Osmanlılarda, defterdarlık merkez örgütünde devlet gelirlerini toplayan görevli, maliye müfettişi. Defter ile dar kelimelerinden meydana gelen bir terkib olan "defterdar", "defter tutan" demektir. Doğudaki Müslüman devletlerin "müstevfi" dedikleri görevliye Osmanlılar, defterdâr diyorlardı. Bir bakıma günümüzdeki Maliye bakanlığı manasını ifade eder.
Osmanlılar, XIV. asrın son yarısında ve Sultan I. Murat zamanında maliye teşkilâtının temelini atıp onu tedricen geliştirmişlerdir. Baş defterdar rütbe ve itibarda "nişancı" gibidir.Padişahın malının vekili odur. Vezir-i âzam ise onun denetleyicisidir. Maliyeye ait davaları dinler. Maliye tarafından hüküm verirdi. Kanunnamede belirtildiği üzere devlet gelir ve giderleri ile ilgilenen defterdarların vazifeleri, sadece devlet hazinesini zenginleştirmek değildir. Onlar, devlet hazinesine haram malın girmesine engel olmak zorunda oldukları gibi yetim malı dahi sokmayacaklardır. İcraat ve tahsilatta defterdârın icra memuru olarak emri altında farklı vazifeleri bulunan beş görevli bulunurdu. Bunlardan ilki, başbakıkulu denilen devlet gelirlerinin birinci tahsil memurudur.
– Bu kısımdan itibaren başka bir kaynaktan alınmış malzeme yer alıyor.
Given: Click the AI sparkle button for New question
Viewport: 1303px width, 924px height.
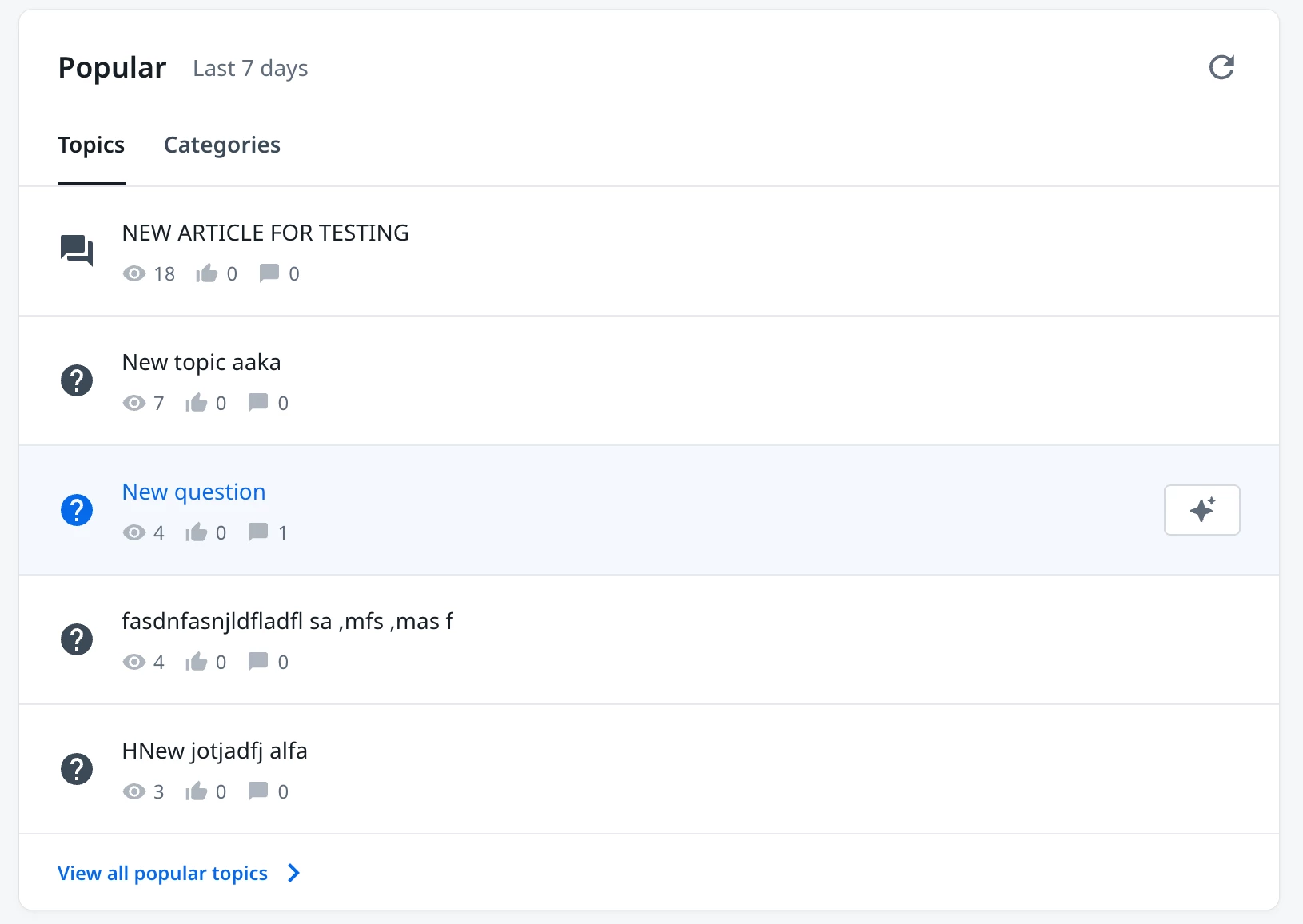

Defterdârlıkta bunun bir dairesi olup emri altında bakıkulu ismiyle altmış kadar mübaşir vardır. Bunlar, hazineye borcu olup vermeyenleri hapis ve sıkıştırma ile tahsilat yaparlardı. Bu yüzden maliyeye borcu olanlar başbakıkulu hapishanesinde tutuklanırlardı. İkinci icra memuru, cizye başbakıkuludur. Bu da cizye sebebiyle hazineye borcu olanları takip eder. İltizama verilen cizyelerin, mültezimlerinden henüz borcunu ödememiş veya yatırmamış olanları takip ederdi. Defterdarın üçüncü icra memuru, tahsilat ve ödemelere ilgilenen veznedar başıdır. Bunun da maiyetinde dört veznedar vardı. Baş defterdarın icra memurlarından dördüncüsü sergi nâzırı, beşincisi de sergi halifesi olup her ikisi de hazine ile ilgili işlerin defterini tutuyorlardı.